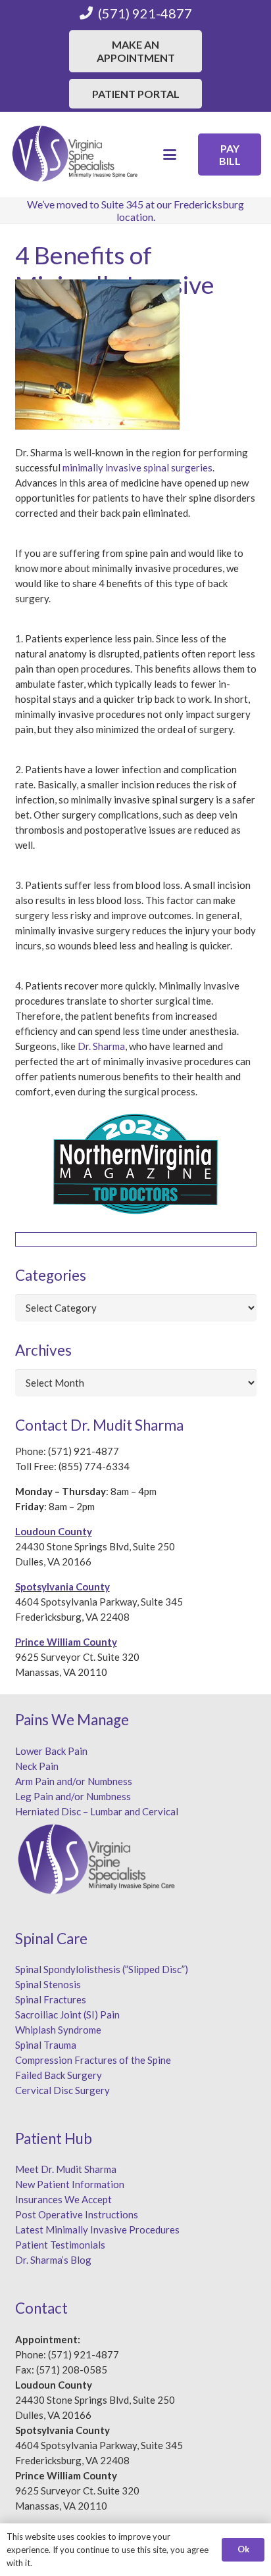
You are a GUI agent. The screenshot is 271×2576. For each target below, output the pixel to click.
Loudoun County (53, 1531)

--

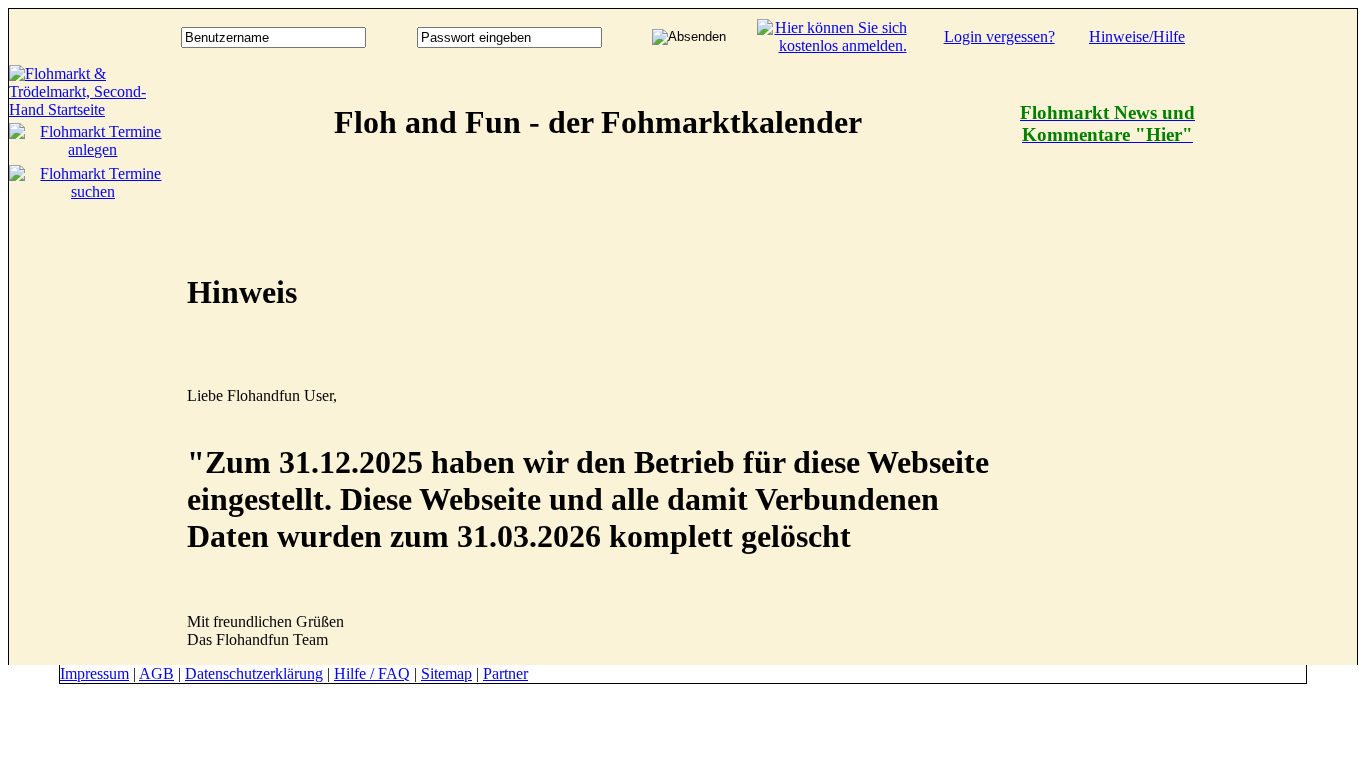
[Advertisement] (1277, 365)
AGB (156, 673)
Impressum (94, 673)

▶ **The problem**: In the listing above, transcribe exactly everything from the line containing "You are a GUI" down to the line containing "Loudoun County (53, 1531)", including both and nothing more.

▶ **Answer box**:
You are a GUI agent. The screenshot is 271×2576. For each target below, output the pixel to click.
Loudoun County (53, 1531)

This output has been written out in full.